As an expat who worked in fifteen countries spread through the Middle, Far East and North Africa, Colin Guest has lived a life most only dream. He started writing after his retirement and has had nine books published, with five made into Audiobooks.
Among a variety of articles Colin has written about, one is on helping wildlife. Colin is keen on both the environment and wildlife. As such, for those interested in helping wildlife, Colin recommends you volunteer at a wildlife animal rescue/rehabilitation centre. However, be aware, that strange though it might seem, volunteers have to pay to work at one. Also, as the charges can vary considerably from place to place, you should check out both costs, and plane tickets to get there. The reason why you have to pay to work, is that none of these places receives any monies from their respective governments. Given the costs involved in volunteering, Colin recommends that where possible, combine a holiday, with a period, (usually a minimum of two weeks, as a volunteer.

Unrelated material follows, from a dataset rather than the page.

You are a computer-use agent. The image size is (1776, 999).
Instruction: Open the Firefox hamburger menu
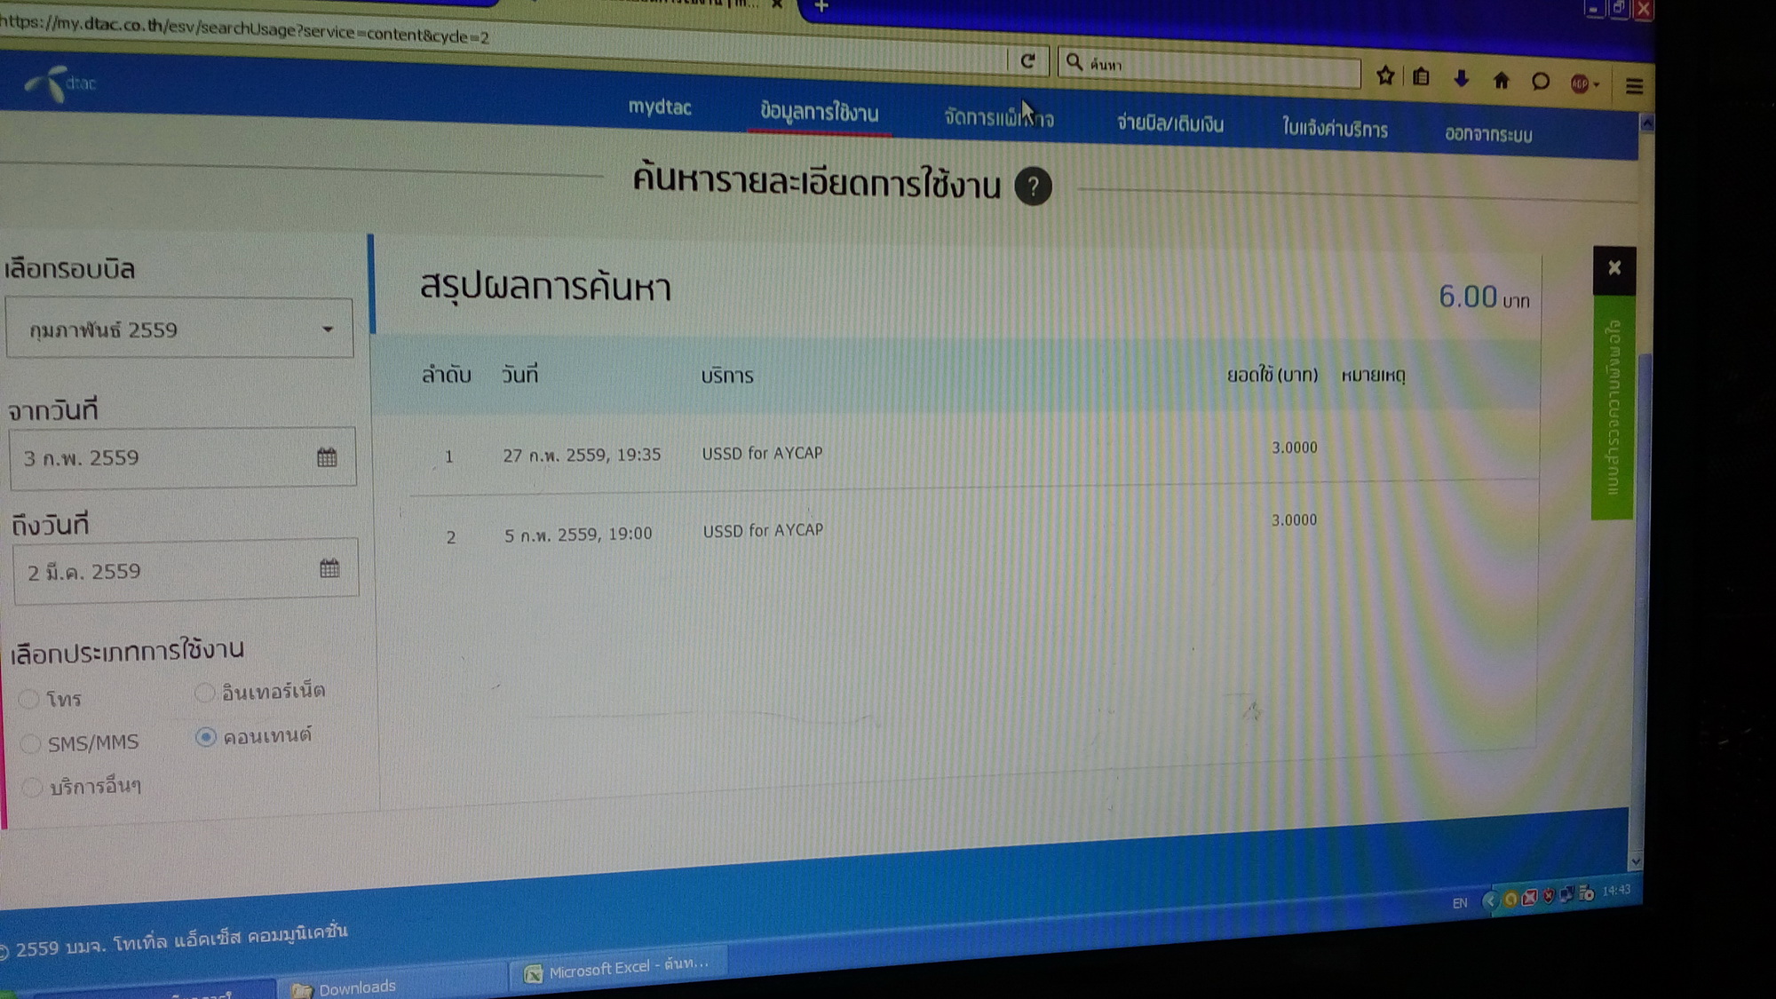pyautogui.click(x=1634, y=86)
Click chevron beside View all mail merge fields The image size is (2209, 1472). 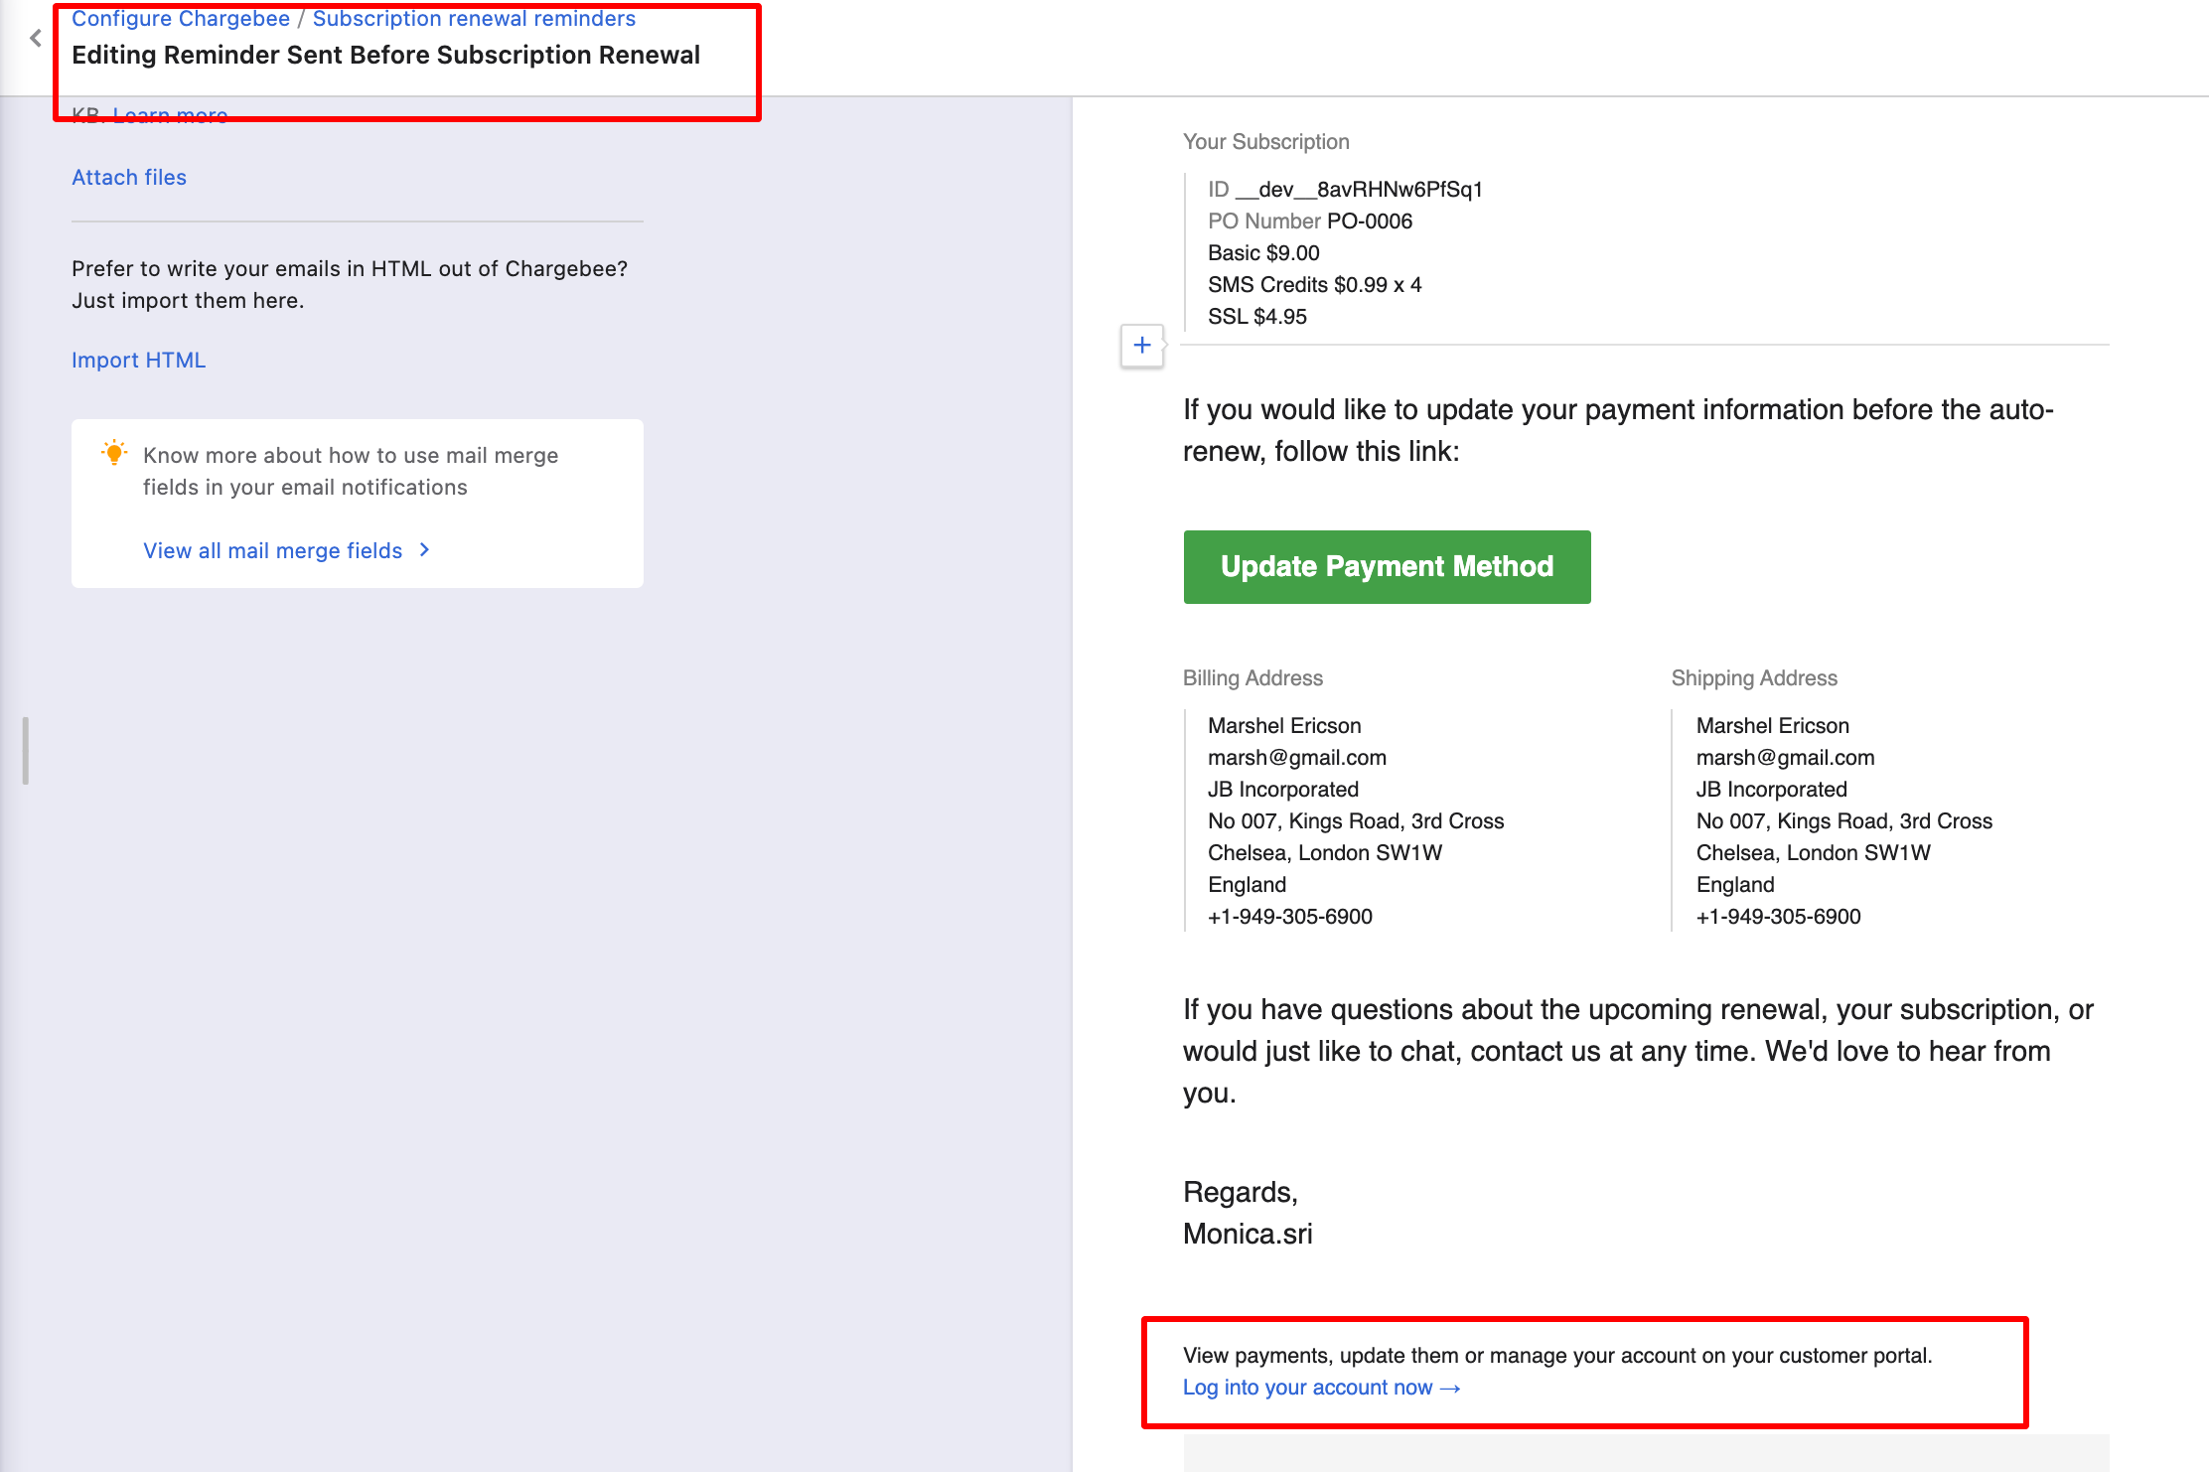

As a volunteer, Colin worked at two centres in South Africa and one in Thailand. The normal duties for a volunteer include cleaning cages, enclosures, preparing food and feeding the animals. While in Thailand, it included helping clean out pools for a variety of animals
While working at SanWild, a massive rescue/rehabilitation centre in South Africa, Colin had an incredible experience. A television crew along with presenter came to film the various wildlife for a television show. During this time, one of the centre’s lions became involved in a fight with another lion. As a result, it suffered an eye injury that required medical attention. A vet was called in to treat the lion, which after he had darted it, went in to check it was unconscious. Once satisfied, a group, including the television crew and Colin, went into the encloser. While the vet worked on the lion’s eye, the cameraman filmed the whole procedure. After finishing treating its eye, a group of men, including Colin, picked the lion up on a stretcher, then carried and put it down under a tree to recover. Once all were safely outside the enclosure, the vet gave the lion an injection to bring it back to life, then quickly joined those waiting outside.
It is due to incidents like these that volunteers never know what they will encounter during their stay at a wildlife centre. One thing is sure; you will always remember the time you volunteered to help animals in need. Not only that, it can be a subject for you to write about.